Short-term teriparatide delivery and osseointegration: a clinical feasibility study.
Author(s): Kuchler U, Luvizuto ER, Tangl S, Watzek G, Gruber R
Affiliation(s): Department of Oral Surgery, Medical University of Vienna, Sensengasse 2a, A-1090 Vienna, Austria.
Publication date & source: 2011-08, J Dent Res., 90(8):1001-6. Epub 2011 May 9.

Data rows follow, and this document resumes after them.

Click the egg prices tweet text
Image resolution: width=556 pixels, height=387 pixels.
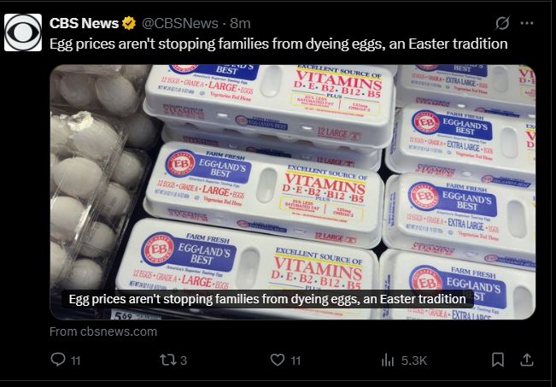click(278, 43)
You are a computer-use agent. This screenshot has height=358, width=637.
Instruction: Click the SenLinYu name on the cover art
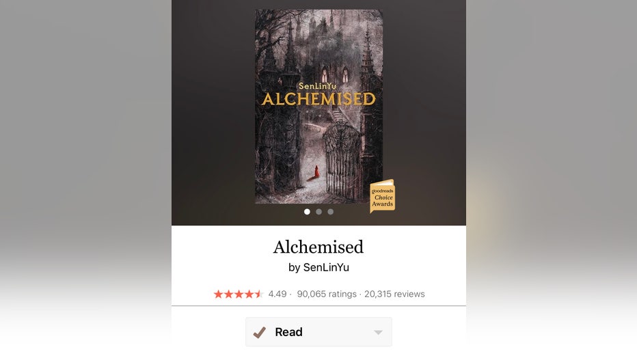(317, 86)
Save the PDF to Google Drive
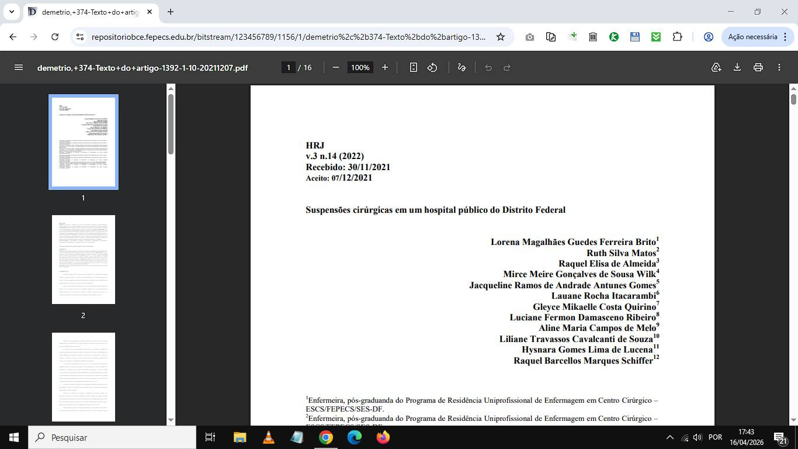This screenshot has height=449, width=798. pos(716,67)
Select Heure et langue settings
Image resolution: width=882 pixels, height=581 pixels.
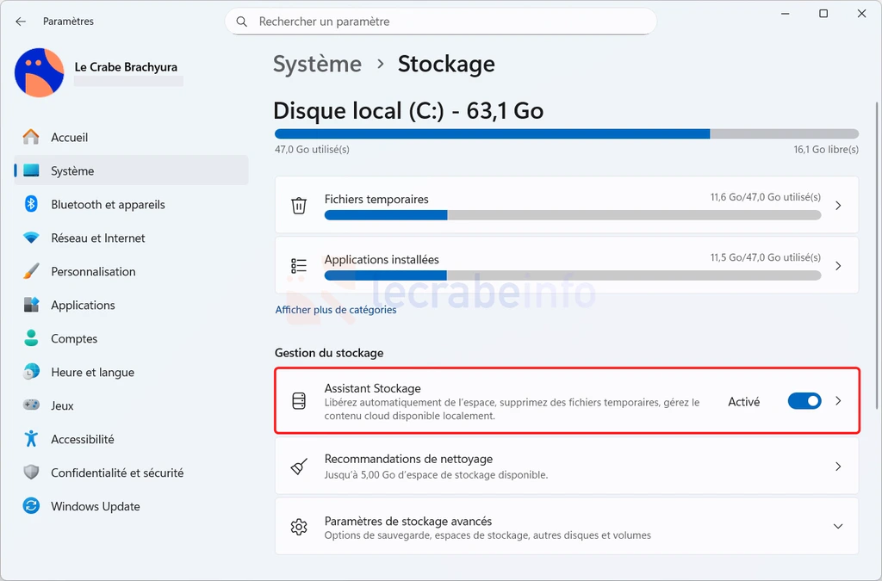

Publication type: Randomized Controlled Trial; Research Support, Non-U.S. Gov't
Teriparatide is an anabolic osteoporosis therapeutic agent that can improve healing after fractures and periodontal surgeries. Clinical studies investigating the effects of teriparatide on the osseointegration of titanium implants have not been performed. We conducted an open-label randomized controlled feasibility study and included 24 individuals with edentulous lower jaws. The participants received 2 study implants in the mandible during interforaminal dental implant surgery. They were randomly assigned to receive either 20 microg of teriparatide once daily for 28 days or no treatment. Study implants were retrieved from 23 participants after 9 weeks and were subjected to histomorphometric analyses. Endpoints were new bone-volume-per-tissue-volume (NBV/TV) and new bone-to-implant-contact (NBIC). We report here that median values of NBV/TV in the control and the teriparatide groups were 15.4% vs. 17.6% in the periosteal compartment, 11.3% vs. 16.5% in the cortical compartment, and 7.3% vs. 12.0% in the medullary compartment, respectively. NBIC median values in the control and the teriparatide groups were 3.3% vs. 4.1% in the periosteal compartment, 5.0% vs. 4.4% in the cortical compartment, and 0.3% vs. 1.4% in the medullary compartment, respectively. The results provide the first histological data on the osseointegration of titanium study implants in individuals treated with teriparatide. ClinicalTrials.gov number, NCT00089674.